Segment Start: RECORDS PROVIDED
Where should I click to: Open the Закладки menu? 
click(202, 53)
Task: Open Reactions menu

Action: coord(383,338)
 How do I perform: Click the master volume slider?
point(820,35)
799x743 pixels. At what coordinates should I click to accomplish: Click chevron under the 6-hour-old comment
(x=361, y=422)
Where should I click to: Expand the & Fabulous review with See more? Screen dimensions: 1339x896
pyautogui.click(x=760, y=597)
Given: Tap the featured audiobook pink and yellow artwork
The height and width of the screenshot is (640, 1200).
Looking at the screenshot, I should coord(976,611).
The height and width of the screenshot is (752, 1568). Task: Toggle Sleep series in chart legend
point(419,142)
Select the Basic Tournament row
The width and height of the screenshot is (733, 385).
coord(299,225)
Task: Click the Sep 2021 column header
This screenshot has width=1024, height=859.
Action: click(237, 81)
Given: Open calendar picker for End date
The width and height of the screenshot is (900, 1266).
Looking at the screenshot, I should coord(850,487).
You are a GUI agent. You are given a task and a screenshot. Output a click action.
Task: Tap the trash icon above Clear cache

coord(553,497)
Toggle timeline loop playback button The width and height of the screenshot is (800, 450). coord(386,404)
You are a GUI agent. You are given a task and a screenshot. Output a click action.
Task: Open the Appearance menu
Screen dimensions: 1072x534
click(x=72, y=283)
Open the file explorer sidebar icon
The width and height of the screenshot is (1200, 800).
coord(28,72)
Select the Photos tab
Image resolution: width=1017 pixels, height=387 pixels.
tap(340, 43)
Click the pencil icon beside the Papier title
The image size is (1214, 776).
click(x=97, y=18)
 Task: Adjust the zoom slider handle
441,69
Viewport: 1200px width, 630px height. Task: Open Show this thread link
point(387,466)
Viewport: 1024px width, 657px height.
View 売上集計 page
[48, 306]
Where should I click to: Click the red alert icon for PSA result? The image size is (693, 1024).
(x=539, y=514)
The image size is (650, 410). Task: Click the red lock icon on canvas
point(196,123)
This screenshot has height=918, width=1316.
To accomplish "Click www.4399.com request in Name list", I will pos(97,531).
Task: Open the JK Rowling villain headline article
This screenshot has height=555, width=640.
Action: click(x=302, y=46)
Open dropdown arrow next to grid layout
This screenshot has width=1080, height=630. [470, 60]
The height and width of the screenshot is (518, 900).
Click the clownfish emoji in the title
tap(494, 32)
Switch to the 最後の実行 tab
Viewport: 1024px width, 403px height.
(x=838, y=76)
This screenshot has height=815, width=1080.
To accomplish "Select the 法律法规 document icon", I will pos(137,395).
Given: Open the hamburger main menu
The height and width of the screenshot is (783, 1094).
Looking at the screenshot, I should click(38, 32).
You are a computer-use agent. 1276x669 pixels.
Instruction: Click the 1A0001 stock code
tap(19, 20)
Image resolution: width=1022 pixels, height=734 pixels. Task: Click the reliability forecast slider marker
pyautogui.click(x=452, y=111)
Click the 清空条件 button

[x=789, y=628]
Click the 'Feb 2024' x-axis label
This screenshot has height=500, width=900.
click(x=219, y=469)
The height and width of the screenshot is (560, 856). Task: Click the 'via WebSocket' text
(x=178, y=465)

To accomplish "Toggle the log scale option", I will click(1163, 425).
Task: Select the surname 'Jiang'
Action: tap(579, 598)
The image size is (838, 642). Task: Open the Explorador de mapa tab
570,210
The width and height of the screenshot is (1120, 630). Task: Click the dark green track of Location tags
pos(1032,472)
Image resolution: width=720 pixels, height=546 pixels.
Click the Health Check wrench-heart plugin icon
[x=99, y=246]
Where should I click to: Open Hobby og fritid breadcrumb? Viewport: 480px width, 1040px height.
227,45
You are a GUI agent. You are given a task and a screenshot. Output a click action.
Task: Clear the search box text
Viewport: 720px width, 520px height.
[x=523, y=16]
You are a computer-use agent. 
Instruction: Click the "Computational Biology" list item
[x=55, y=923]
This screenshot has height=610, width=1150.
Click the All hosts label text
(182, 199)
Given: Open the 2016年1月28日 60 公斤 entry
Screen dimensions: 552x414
Segment End: RECORDS PROVIDED
> [EXERCISE]: Please copy each entry. Leave nothing out.

> [SOLVED PROBLEM]:
Where should I click to: Open the Закладки menu? 
click(202, 53)
Task: Open Reactions menu

Action: coord(383,338)
 How do I perform: Click the master volume slider?
point(820,35)
799x743 pixels. At what coordinates should I click to accomplish: Click chevron under the 6-hour-old comment
(x=361, y=422)
Where should I click to: Expand the & Fabulous review with See more? Screen dimensions: 1339x896
pyautogui.click(x=760, y=597)
Given: Tap the featured audiobook pink and yellow artwork
The height and width of the screenshot is (640, 1200).
Looking at the screenshot, I should coord(976,611).
The height and width of the screenshot is (752, 1568). Task: Toggle Sleep series in chart legend
point(419,142)
Select the Basic Tournament row
The width and height of the screenshot is (733, 385).
coord(299,225)
Task: Click the Sep 2021 column header
This screenshot has width=1024, height=859.
Action: click(237, 81)
Given: Open calendar picker for End date
The width and height of the screenshot is (900, 1266).
Looking at the screenshot, I should coord(850,487).
You are a GUI agent. You are given a task and a screenshot. Output a click action.
Task: Tap the trash icon above Clear cache

coord(553,497)
Toggle timeline loop playback button The width and height of the screenshot is (800, 450). coord(386,404)
You are a GUI agent. You are given a task and a screenshot. Output a click action.
Task: Open the Appearance menu
Screen dimensions: 1072x534
click(x=72, y=283)
Open the file explorer sidebar icon
The width and height of the screenshot is (1200, 800).
coord(28,72)
Select the Photos tab
Image resolution: width=1017 pixels, height=387 pixels.
tap(340, 43)
Click the pencil icon beside the Papier title
The image size is (1214, 776).
click(x=97, y=18)
 Task: Adjust the zoom slider handle
441,69
Viewport: 1200px width, 630px height. Task: Open Show this thread link
point(387,466)
Viewport: 1024px width, 657px height.
View 売上集計 page
[48, 306]
Where should I click to: Click the red alert icon for PSA result? The image size is (693, 1024).
(x=539, y=514)
The image size is (650, 410). Task: Click the red lock icon on canvas
point(196,123)
This screenshot has height=918, width=1316.
To accomplish "Click www.4399.com request in Name list", I will pos(97,531).
Task: Open the JK Rowling villain headline article
This screenshot has height=555, width=640.
Action: click(x=302, y=46)
Open dropdown arrow next to grid layout
This screenshot has width=1080, height=630. [470, 60]
The height and width of the screenshot is (518, 900).
Click the clownfish emoji in the title
tap(494, 32)
Switch to the 最後の実行 tab
Viewport: 1024px width, 403px height.
(x=838, y=76)
This screenshot has height=815, width=1080.
To accomplish "Select the 法律法规 document icon", I will pos(137,395).
Given: Open the hamburger main menu
The height and width of the screenshot is (783, 1094).
Looking at the screenshot, I should click(38, 32).
You are a computer-use agent. 1276x669 pixels.
Instruction: Click the 1A0001 stock code
tap(19, 20)
Image resolution: width=1022 pixels, height=734 pixels. Task: Click the reliability forecast slider marker
pyautogui.click(x=452, y=111)
Click the 清空条件 button

[x=789, y=628]
Click the 'Feb 2024' x-axis label
This screenshot has height=500, width=900.
click(x=219, y=469)
The height and width of the screenshot is (560, 856). Task: Click the 'via WebSocket' text
(x=178, y=465)

To accomplish "Toggle the log scale option", I will click(1163, 425).
Task: Select the surname 'Jiang'
Action: tap(579, 598)
The image size is (838, 642). Task: Open the Explorador de mapa tab
570,210
The width and height of the screenshot is (1120, 630). Task: Click the dark green track of Location tags
pos(1032,472)
Image resolution: width=720 pixels, height=546 pixels.
Click the Health Check wrench-heart plugin icon
[x=99, y=246]
Where should I click to: Open Hobby og fritid breadcrumb? Viewport: 480px width, 1040px height.
227,45
You are a GUI agent. You are given a task and a screenshot. Output a click action.
Task: Clear the search box text
Viewport: 720px width, 520px height.
[x=523, y=16]
You are a computer-use agent. 
Instruction: Click the "Computational Biology" list item
[x=55, y=923]
This screenshot has height=610, width=1150.
Click the All hosts label text
(182, 199)
Given: Open the 2016年1月28日 60 公斤 entry
Screen dimensions: 552x414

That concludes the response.